::: Provided records

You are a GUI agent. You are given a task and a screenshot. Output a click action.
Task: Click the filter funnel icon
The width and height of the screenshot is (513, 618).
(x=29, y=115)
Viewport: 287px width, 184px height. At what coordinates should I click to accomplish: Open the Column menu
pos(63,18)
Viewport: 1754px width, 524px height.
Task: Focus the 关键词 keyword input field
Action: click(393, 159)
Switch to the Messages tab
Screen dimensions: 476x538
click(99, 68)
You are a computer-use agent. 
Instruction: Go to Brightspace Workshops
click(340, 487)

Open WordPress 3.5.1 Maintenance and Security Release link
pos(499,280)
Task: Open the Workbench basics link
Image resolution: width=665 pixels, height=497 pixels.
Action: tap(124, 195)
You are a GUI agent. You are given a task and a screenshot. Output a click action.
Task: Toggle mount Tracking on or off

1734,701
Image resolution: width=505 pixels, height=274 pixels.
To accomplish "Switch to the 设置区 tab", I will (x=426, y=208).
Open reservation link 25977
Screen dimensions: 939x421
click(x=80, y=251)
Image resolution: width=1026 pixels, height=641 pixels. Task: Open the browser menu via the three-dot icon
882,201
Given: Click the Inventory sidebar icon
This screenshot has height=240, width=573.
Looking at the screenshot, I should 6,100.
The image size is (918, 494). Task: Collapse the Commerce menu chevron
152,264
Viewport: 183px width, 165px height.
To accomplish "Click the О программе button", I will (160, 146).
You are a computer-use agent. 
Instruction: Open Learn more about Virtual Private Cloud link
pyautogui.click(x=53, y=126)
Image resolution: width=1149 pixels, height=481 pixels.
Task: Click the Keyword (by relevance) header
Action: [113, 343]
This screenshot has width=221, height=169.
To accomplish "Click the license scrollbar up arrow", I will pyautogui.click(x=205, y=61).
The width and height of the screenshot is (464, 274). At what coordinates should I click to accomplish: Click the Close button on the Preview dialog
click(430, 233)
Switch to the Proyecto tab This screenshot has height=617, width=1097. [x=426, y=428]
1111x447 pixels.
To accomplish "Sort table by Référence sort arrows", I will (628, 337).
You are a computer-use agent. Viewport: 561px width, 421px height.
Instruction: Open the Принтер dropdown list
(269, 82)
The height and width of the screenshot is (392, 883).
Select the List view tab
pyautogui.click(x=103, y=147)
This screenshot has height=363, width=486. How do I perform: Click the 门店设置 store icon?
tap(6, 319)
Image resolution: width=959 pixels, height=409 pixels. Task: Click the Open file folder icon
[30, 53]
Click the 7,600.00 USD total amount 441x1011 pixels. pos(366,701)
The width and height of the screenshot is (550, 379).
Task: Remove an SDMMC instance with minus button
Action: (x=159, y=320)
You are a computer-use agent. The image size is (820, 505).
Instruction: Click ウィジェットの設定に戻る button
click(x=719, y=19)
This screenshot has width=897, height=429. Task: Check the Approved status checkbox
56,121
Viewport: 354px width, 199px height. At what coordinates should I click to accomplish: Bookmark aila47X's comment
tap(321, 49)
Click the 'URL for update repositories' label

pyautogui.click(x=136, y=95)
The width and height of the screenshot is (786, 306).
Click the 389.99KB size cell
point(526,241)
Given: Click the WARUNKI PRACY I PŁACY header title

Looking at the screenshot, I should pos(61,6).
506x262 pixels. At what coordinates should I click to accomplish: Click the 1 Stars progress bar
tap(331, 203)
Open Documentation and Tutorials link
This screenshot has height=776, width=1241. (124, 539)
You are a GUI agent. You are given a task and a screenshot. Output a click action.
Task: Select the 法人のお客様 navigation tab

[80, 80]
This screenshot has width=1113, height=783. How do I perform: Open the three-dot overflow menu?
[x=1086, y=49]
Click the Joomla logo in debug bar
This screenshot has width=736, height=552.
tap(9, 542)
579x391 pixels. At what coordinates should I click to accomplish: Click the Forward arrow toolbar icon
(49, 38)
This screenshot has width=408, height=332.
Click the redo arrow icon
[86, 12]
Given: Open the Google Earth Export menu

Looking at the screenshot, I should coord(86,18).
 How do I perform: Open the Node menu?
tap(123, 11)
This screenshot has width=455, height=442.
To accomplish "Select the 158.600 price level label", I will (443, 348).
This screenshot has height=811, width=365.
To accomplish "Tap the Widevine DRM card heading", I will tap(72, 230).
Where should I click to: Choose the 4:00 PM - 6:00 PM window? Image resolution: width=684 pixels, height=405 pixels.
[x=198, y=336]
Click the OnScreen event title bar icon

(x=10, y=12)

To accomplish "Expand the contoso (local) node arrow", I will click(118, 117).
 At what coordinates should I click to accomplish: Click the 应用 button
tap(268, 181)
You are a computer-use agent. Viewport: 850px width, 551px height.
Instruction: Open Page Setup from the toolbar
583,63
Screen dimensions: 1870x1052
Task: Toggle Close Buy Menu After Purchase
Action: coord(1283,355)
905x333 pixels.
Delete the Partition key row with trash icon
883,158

::::::

What is being asked -
Retype all of the data word for word.

Exercise solution -
You are a GUI agent. You are given a task and a screenshot. Output a click action.
Task: Click the filter funnel icon
The width and height of the screenshot is (513, 618).
(x=29, y=115)
Viewport: 287px width, 184px height. At what coordinates should I click to accomplish: Open the Column menu
pos(63,18)
Viewport: 1754px width, 524px height.
Task: Focus the 关键词 keyword input field
Action: click(393, 159)
Switch to the Messages tab
Screen dimensions: 476x538
click(99, 68)
You are a computer-use agent. 
Instruction: Go to Brightspace Workshops
click(340, 487)

Open WordPress 3.5.1 Maintenance and Security Release link
pos(499,280)
Task: Open the Workbench basics link
Image resolution: width=665 pixels, height=497 pixels.
Action: tap(124, 195)
You are a GUI agent. You are given a task and a screenshot. Output a click action.
Task: Toggle mount Tracking on or off

1734,701
Image resolution: width=505 pixels, height=274 pixels.
To accomplish "Switch to the 设置区 tab", I will (x=426, y=208).
Open reservation link 25977
Screen dimensions: 939x421
click(x=80, y=251)
Image resolution: width=1026 pixels, height=641 pixels. Task: Open the browser menu via the three-dot icon
882,201
Given: Click the Inventory sidebar icon
This screenshot has height=240, width=573.
Looking at the screenshot, I should 6,100.
The image size is (918, 494). Task: Collapse the Commerce menu chevron
152,264
Viewport: 183px width, 165px height.
To accomplish "Click the О программе button", I will (160, 146).
You are a computer-use agent. 
Instruction: Open Learn more about Virtual Private Cloud link
pyautogui.click(x=53, y=126)
Image resolution: width=1149 pixels, height=481 pixels.
Task: Click the Keyword (by relevance) header
Action: [113, 343]
This screenshot has width=221, height=169.
To accomplish "Click the license scrollbar up arrow", I will pyautogui.click(x=205, y=61).
The width and height of the screenshot is (464, 274). At what coordinates should I click to accomplish: Click the Close button on the Preview dialog
click(430, 233)
Switch to the Proyecto tab This screenshot has height=617, width=1097. [x=426, y=428]
1111x447 pixels.
To accomplish "Sort table by Référence sort arrows", I will (628, 337).
You are a computer-use agent. Viewport: 561px width, 421px height.
Instruction: Open the Принтер dropdown list
(269, 82)
The height and width of the screenshot is (392, 883).
Select the List view tab
pyautogui.click(x=103, y=147)
This screenshot has height=363, width=486. How do I perform: Click the 门店设置 store icon?
tap(6, 319)
Image resolution: width=959 pixels, height=409 pixels. Task: Click the Open file folder icon
[30, 53]
Click the 7,600.00 USD total amount 441x1011 pixels. pos(366,701)
The width and height of the screenshot is (550, 379).
Task: Remove an SDMMC instance with minus button
Action: (x=159, y=320)
You are a computer-use agent. The image size is (820, 505).
Instruction: Click ウィジェットの設定に戻る button
click(x=719, y=19)
This screenshot has width=897, height=429. Task: Check the Approved status checkbox
56,121
Viewport: 354px width, 199px height. At what coordinates should I click to accomplish: Bookmark aila47X's comment
tap(321, 49)
Click the 'URL for update repositories' label

pyautogui.click(x=136, y=95)
The width and height of the screenshot is (786, 306).
Click the 389.99KB size cell
point(526,241)
Given: Click the WARUNKI PRACY I PŁACY header title

Looking at the screenshot, I should pos(61,6).
506x262 pixels. At what coordinates should I click to accomplish: Click the 1 Stars progress bar
tap(331, 203)
Open Documentation and Tutorials link
This screenshot has height=776, width=1241. (124, 539)
You are a GUI agent. You are given a task and a screenshot. Output a click action.
Task: Select the 法人のお客様 navigation tab

[80, 80]
This screenshot has width=1113, height=783. How do I perform: Open the three-dot overflow menu?
[x=1086, y=49]
Click the Joomla logo in debug bar
This screenshot has width=736, height=552.
tap(9, 542)
579x391 pixels. At what coordinates should I click to accomplish: Click the Forward arrow toolbar icon
(49, 38)
This screenshot has width=408, height=332.
Click the redo arrow icon
[86, 12]
Given: Open the Google Earth Export menu

Looking at the screenshot, I should coord(86,18).
 How do I perform: Open the Node menu?
tap(123, 11)
This screenshot has width=455, height=442.
To accomplish "Select the 158.600 price level label", I will (443, 348).
This screenshot has height=811, width=365.
To accomplish "Tap the Widevine DRM card heading", I will tap(72, 230).
Where should I click to: Choose the 4:00 PM - 6:00 PM window? Image resolution: width=684 pixels, height=405 pixels.
[x=198, y=336]
Click the OnScreen event title bar icon

(x=10, y=12)

To accomplish "Expand the contoso (local) node arrow", I will click(118, 117).
 At what coordinates should I click to accomplish: Click the 应用 button
tap(268, 181)
You are a computer-use agent. Viewport: 850px width, 551px height.
Instruction: Open Page Setup from the toolbar
583,63
Screen dimensions: 1870x1052
Task: Toggle Close Buy Menu After Purchase
Action: coord(1283,355)
905x333 pixels.
Delete the Partition key row with trash icon
883,158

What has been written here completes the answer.